A NORTH-EAST pro-democracy campaigner has spoken of his brutal treatment in a Burmese prison.
James Mawdsley, 27, returned to the home of his mother, Diana, at Brancepeth, near Durham City, on Monday.
He was released after serving 14 months of a 17-year sentence he received for protesting in Burma against the country's human rights record.
To date, the protestor, who became deeply religious during a previous sentence in Burma, has always tried to highlight the plight of the Burmese people rather than his experiences in a tiny, rat-infested cell.
But now he has told of his beatings at the hands of prison guards, his protests against the regime, and conditions for prisoners in a Burmese prison.

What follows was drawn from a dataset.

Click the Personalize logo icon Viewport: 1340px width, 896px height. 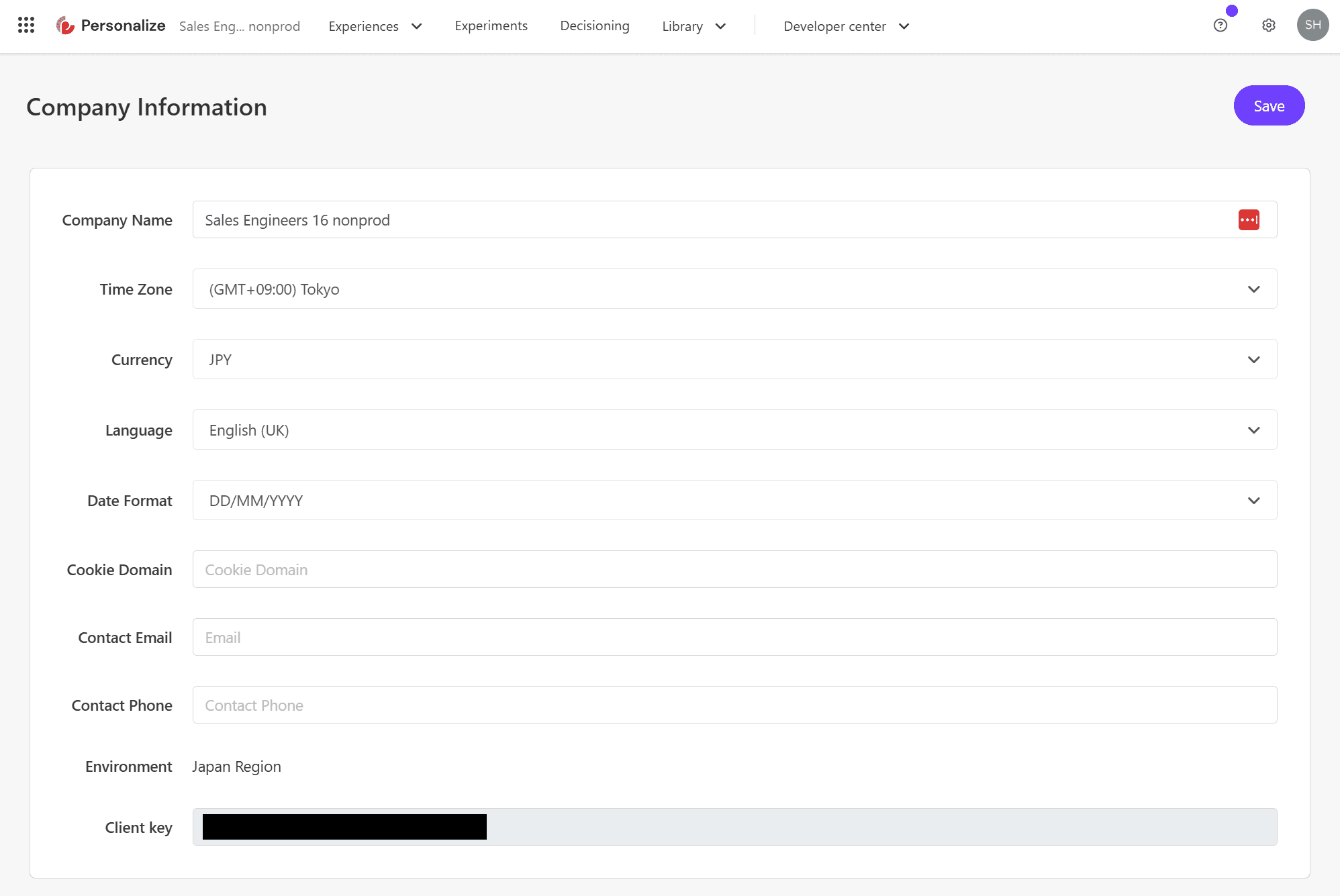coord(65,26)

He said: "The beatings followed a pattern. On each occasion 15 men trooped into my cell. They were armed with 3ft wooden clubs, wound around with rubber strips to ensure that the deep bruises did not show up until two weeks later. Their efforts were monitored by the prison governor.
"My punishment went on for three days. On the first day, only one of them laid into me, savagely administering a couple of dozen blows.
"The next morning I had been banging on my door for only ten seconds when they marched in. Before I could say a word five of them laid into me."
Mr Mawdsley, who spent 416 days in solitary confinement, admits he was a "nightmare to control" in prison, as he continued his protests against the regime.
He described how he was tortured as guards squeezed pens between his fingers. Later he began a 20-day hunger strike. When he finally took a meal he blacked out.
He told how his growing religious belief helped him through the ordeal.